Intenté cabalgar toda la noche lo más aprisa que pudo el caballo. Al amanecer rectifiqué el rumbo e intenté en todo momento llevar la dirección este, por que sería la única que me llevaría donde hubiera hombres de mi raza.
No se cuantos días pasé subido encima de aquel caballo, con tan solo algunas paradas para descansar y beber en alguno de los arroyos con que nos cruzamos, la cuestión es que al final pude ver un pueblo, en una gran llanura y al que llegué casi exhausto.
Como era lógico allí no dije quien era exactamente, solo que durante varios años, tanto yo como unos compañeros que se quedaron en aquel poblado, vivimos prisioneros como esclavos de los indios de los grandes lagos.

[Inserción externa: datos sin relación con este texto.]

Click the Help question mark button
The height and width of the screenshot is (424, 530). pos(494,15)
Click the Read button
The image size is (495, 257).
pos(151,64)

En dos semanas ya me había repuesto y pude llegar hasta Boston, tal vez la ciudad en la que nos desembarcaron años atrás cuando llegamos de Inglaterra. En un banco ahora perteneciente a la compañía de las indias americanas, pude cambiar todo aquel oro que acumulé durante tanto tiempo y para mi sorpresa, me di cuenta de que de haber estado prisionero tan solo Dios sabe donde, había pasado a ser una persona muy rica.
Con un pasaje para el Liberty, embarqué con dirección a Inglaterra. En esta ocasión en un camarote que nada tenía que ver con la bodega de carga en la que nos trajeron a las colonias y volviendo con la vida solucionada de por vida.
Ahora y después de tanto años recuerdo lo mal que lo pasé durante la mayoría de mi vida. Hambre, penurias y miserias, además de haber podido perder la vida en más de una ocasión.
Habían pasado demasiados años y aunque intenté buscar a mi hermana pequeña que si vivía ya no lo sería tanto, pero de una manera infructuosa.
Compré el primer orfanato en el que vivimos mi hermana y yo y allí creé un hogar para niños desvalidos y sin familia, recordando que cuando nosotros fuimos pequeños, tal vez nos hubiera gustado que alguien se ocupase de esta forma como yo lo hacía ahora.
Ahora aquí sentado en la terraza de mi habitación y viendo la campiña inglesa delante de mi, tan solo recuerdo mi pasado y nunca miro ni el presente ni el futuro.